▸ **Exercise tasks**
1. For the passage about Saudi Arabia and Al Qaeda, say whether each statement agrees with it: (a) Osama bin Laden lost his Saudi citizenship in 1994; (b) Al Qaeda was formed in 1990; (c) Saudi Arabia joined the coalition against the Islamic State two years before this was written. Answer yes or no for each, and quote the words of the passage that decide it.
2. Reproduce the passage about Saudi Arabia and Al Qaeda starting with "Throughout the 1980s, Saudi" and going on through "least after 1994.", swapping in "financing" wherever "bankrolling" appears.

▸ **Provided text**
Some of those fighters later formed Al Qaeda, which declared war on the United States and later mounted major attacks inside Saudi Arabia as well. In the past decade, according to officials of both the George W. Bush and Obama administrations, the Saudi government has become a valuable partner against terrorism, battling Al Qaeda at home and last year joining the American-led coalition against the extremists of the Islamic State.
Yet Saudi Arabia continues to be haunted by what some suspect was a tacit alliance with Al Qaeda in the years before the Sept. 11, 2001, terrorist attacks. Those suspicions burst out in the open again this week with the disclosure of a prison deposition of a former Qaeda operative, Zacarias Moussaoui, who claimed that more than a dozen prominent Saudi figures were donors to the terror group and that a Saudi diplomat in Washington discussed with him a plot to shoot down Air Force One.
Saudi officials have staunchly denied those claims, noting that Mr. Moussaoui was a convicted terrorist with a history of mental troubles and little to lose by spreading lies about Saudi officials. On Wednesday, experts on the kingdom also expressed strong doubts about Mr. Moussaoui’s claims.
By 1994, when Osama bin Laden was stripped of his Saudi citizenship and banned from the kingdom, the Qaeda founder was “writing nonstop against the Saudi regime with the idea of toppling it,” said Bernard Haykel, professor of Near Eastern studies at Princeton. “That the Saudis would knowingly support a movement that sought to destroy them makes no sense to me.”
But Mr. Moussaoui’s sensational allegations have drawn attention in part because far more credible figures, including some members of the national 9/11 Commission, believe the Saudi role in the attacks has never been adequately examined. More broadly, the episode has drawn new attention to Saudi Arabia’s longtime policy of using its oil wealth to try to shape foreign battlefields, currently by backing militants in Syria and Libya, and the reactionary religious ideology that underlies its society.
Throughout the 1980s, Saudi Arabia and the United States were partners in bankrolling the mujahedeen, hailed as freedom fighters by President Ronald Reagan, who were battling the Soviet military in Afghanistan.
Some of those fighters coalesced under the leadership of Bin Laden in 1988 to form Al Qaeda, which soon put the Saudi state on its list of enemies along with the United States. While private Saudi support for Bin Laden’s organization continued to flow, experts who study the kingdom said they doubted it would have come from top officials like those named by Mr. Moussaoui, at least after 1994.

▸ **Supplied information**
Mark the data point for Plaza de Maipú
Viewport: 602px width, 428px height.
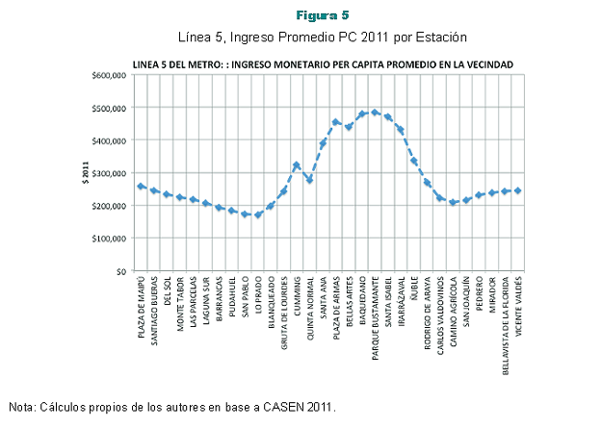pyautogui.click(x=141, y=187)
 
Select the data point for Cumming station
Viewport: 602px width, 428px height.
pyautogui.click(x=297, y=165)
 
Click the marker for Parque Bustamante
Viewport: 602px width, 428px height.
pyautogui.click(x=375, y=113)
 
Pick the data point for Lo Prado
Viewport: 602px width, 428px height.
pyautogui.click(x=258, y=214)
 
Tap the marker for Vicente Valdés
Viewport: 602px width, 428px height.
pyautogui.click(x=517, y=190)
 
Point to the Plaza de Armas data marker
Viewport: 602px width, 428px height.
pyautogui.click(x=335, y=123)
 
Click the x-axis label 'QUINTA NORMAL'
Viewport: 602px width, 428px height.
pyautogui.click(x=309, y=308)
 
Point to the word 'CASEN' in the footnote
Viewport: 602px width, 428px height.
pyautogui.click(x=277, y=407)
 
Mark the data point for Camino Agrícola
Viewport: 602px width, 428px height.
pyautogui.click(x=453, y=202)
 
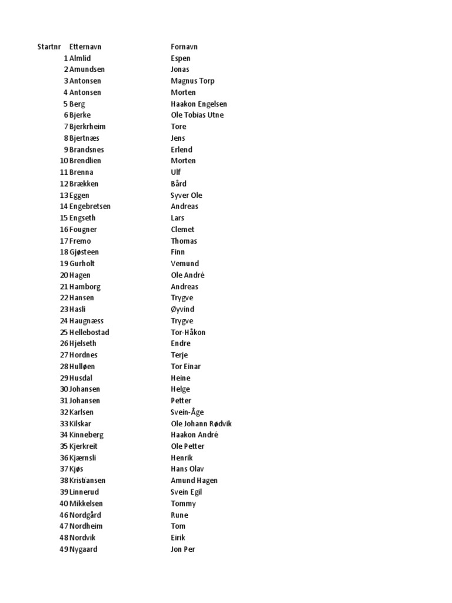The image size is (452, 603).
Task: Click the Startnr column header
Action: pyautogui.click(x=49, y=47)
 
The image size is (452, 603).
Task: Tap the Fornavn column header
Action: pyautogui.click(x=184, y=47)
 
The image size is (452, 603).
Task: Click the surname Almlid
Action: pyautogui.click(x=81, y=58)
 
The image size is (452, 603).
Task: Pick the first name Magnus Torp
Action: pyautogui.click(x=192, y=81)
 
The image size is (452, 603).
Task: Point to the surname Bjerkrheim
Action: pyautogui.click(x=88, y=127)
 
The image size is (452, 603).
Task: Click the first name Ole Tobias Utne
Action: pyautogui.click(x=197, y=115)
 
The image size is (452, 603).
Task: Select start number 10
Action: pyautogui.click(x=64, y=161)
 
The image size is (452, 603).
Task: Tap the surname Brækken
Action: pyautogui.click(x=84, y=184)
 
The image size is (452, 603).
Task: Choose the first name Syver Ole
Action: pyautogui.click(x=187, y=195)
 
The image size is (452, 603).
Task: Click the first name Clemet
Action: pyautogui.click(x=182, y=230)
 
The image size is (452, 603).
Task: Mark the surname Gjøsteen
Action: pyautogui.click(x=84, y=252)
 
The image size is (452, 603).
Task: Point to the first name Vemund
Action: pyautogui.click(x=185, y=264)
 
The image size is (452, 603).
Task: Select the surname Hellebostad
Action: pyautogui.click(x=89, y=332)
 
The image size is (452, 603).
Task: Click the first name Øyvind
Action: pyautogui.click(x=182, y=309)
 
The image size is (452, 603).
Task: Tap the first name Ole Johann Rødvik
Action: pyautogui.click(x=201, y=424)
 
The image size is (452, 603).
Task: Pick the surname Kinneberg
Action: pyautogui.click(x=87, y=435)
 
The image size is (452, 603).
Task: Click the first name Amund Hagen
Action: pyautogui.click(x=194, y=481)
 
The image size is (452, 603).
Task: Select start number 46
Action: pyautogui.click(x=64, y=515)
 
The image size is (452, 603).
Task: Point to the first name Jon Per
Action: pyautogui.click(x=183, y=549)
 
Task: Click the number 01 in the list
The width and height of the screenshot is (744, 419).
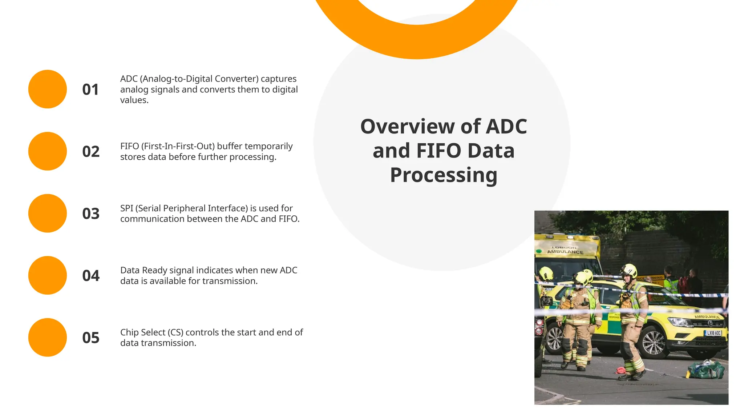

▸ **Answers to the exercises**
1.
(a) Yes: "By 1994, when Osama bin Laden was stripped of his Saudi citizenship and banned from the kingdom"
(b) No: "Some of those fighters coalesced under the leadership of Bin Laden in 1988 to form Al Qaeda"
(c) No: "last year joining the American-led coalition against the extremists of the Islamic State"

2.
Throughout the 1980s, Saudi Arabia and the United States were partners in financing the mujahedeen, hailed as freedom fighters by President Ronald Reagan, who were battling the Soviet military in Afghanistan.
Some of those fighters coalesced under the leadership of Bin Laden in 1988 to form Al Qaeda, which soon put the Saudi state on its list of enemies along with the United States. While private Saudi support for Bin Laden’s organization continued to flow, experts who study the kingdom said they doubted it would have come from top officials like those named by Mr. Moussaoui, at least after 1994.